About two-thirds of the 1,143 students surveyed in October by the company were taking classes fully online, while nearly one-third have a hybrid model of instruction and 3 percent were fully in person, the white paper said. Over all, 32 percent of students said they didn’t “feel included” in a circle of friends, and 27 percent said they did not feel like a part of the “college community,” both of which are “typical factors of mattering and belonging that lead to increased retention,” the white paper said.

Students who live on or near campus were more likely to feel socially connected to their institution, but those who live elsewhere felt slightly more connected to faculty and staff members and felt safer, the white paper said. The “most concerning responses” came from 12 percent of students surveyed who lived on or near campus and had to move at some point during the semester as a result of institutional policy changes or other factors, the white paper said.

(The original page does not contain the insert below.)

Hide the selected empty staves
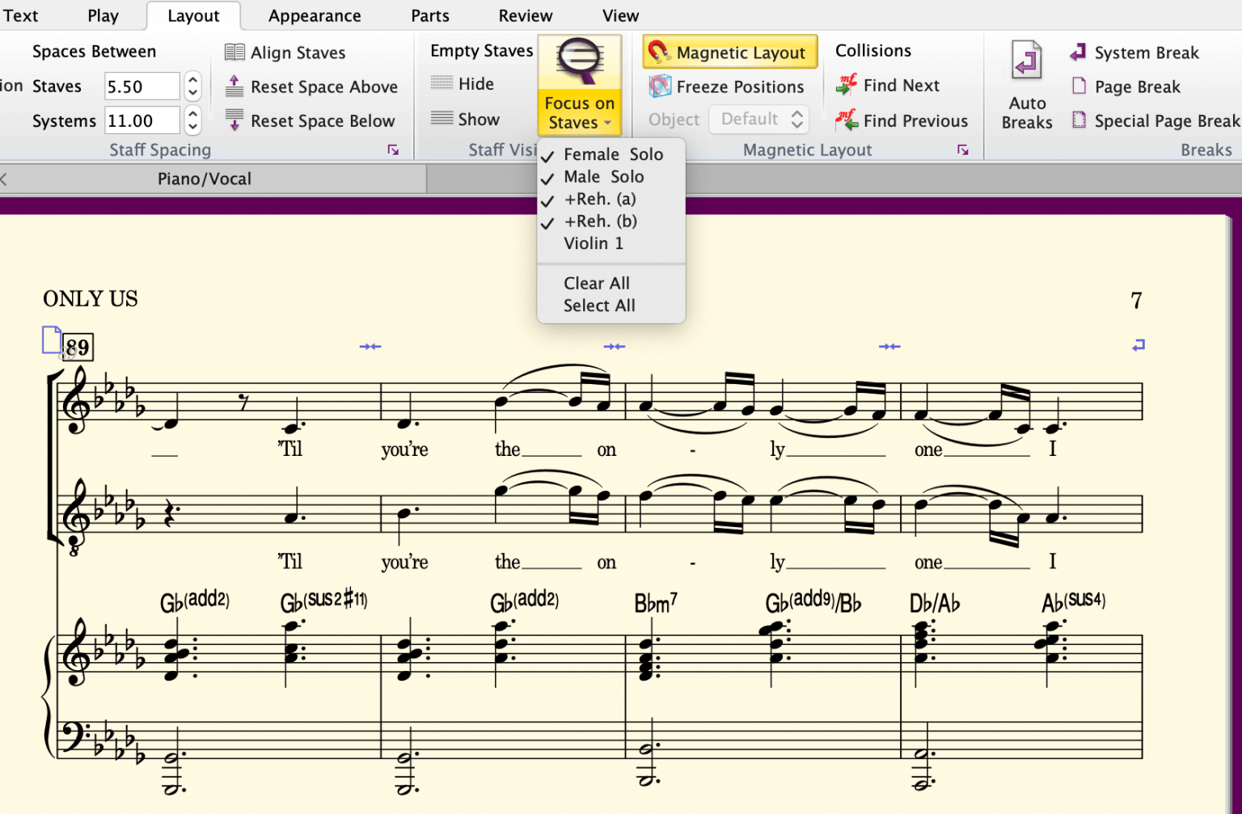The width and height of the screenshot is (1242, 814). 474,83
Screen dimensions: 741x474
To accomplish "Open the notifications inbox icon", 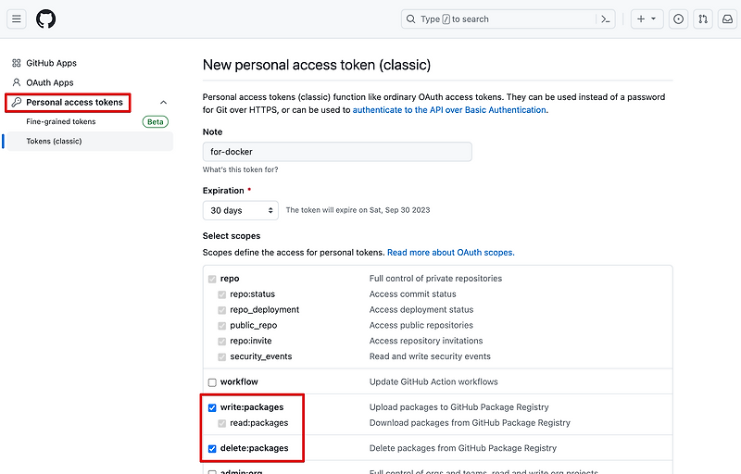I will (x=728, y=19).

Students who experienced this transition were less satisfied with their college over all and were the least likely of the student groups to re-enroll next semester, according to the white paper.

Sixty-eight percent of students over all also expressed concern with their ability to pay for college, Anthology found. Financial worries were more acute for students in underrepresented groups, with 73 percent of students of color and 77 percent of first-generation students responding that they might have trouble continuing to pay for their education, the white paper said. It is “encouraging,” however, that this did not seem to interrupt most students’ plans to continue pursuing their degrees, the white paper concluded.